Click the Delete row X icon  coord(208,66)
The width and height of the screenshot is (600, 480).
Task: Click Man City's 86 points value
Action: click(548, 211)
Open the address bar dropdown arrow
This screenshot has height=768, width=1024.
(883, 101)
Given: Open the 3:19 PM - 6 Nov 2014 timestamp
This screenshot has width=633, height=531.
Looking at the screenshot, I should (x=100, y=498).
==
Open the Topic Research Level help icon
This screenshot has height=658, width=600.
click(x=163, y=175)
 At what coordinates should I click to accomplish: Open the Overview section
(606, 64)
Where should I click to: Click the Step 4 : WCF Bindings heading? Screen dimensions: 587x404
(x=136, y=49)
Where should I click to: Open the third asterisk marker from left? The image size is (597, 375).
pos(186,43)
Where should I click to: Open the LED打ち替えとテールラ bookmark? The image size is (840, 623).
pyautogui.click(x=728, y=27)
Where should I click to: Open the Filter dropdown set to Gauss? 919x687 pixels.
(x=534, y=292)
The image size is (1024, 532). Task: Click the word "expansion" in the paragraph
---
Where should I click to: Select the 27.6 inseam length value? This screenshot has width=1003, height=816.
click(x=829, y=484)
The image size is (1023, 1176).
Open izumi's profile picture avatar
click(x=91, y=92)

Work instruction - Which lines above run from the one containing "At what coordinates" down to the one containing "The image size is (1024, 532)."? Repeat exactly those, both ends included, and nothing else.

Answer section -
 At what coordinates should I click to accomplish: Open the Overview section
(606, 64)
Where should I click to: Click the Step 4 : WCF Bindings heading? Screen dimensions: 587x404
(x=136, y=49)
Where should I click to: Open the third asterisk marker from left? The image size is (597, 375).
pos(186,43)
Where should I click to: Open the LED打ち替えとテールラ bookmark? The image size is (840, 623).
pyautogui.click(x=728, y=27)
Where should I click to: Open the Filter dropdown set to Gauss? 919x687 pixels.
(x=534, y=292)
The image size is (1024, 532). Task: Click the word "expansion" in the paragraph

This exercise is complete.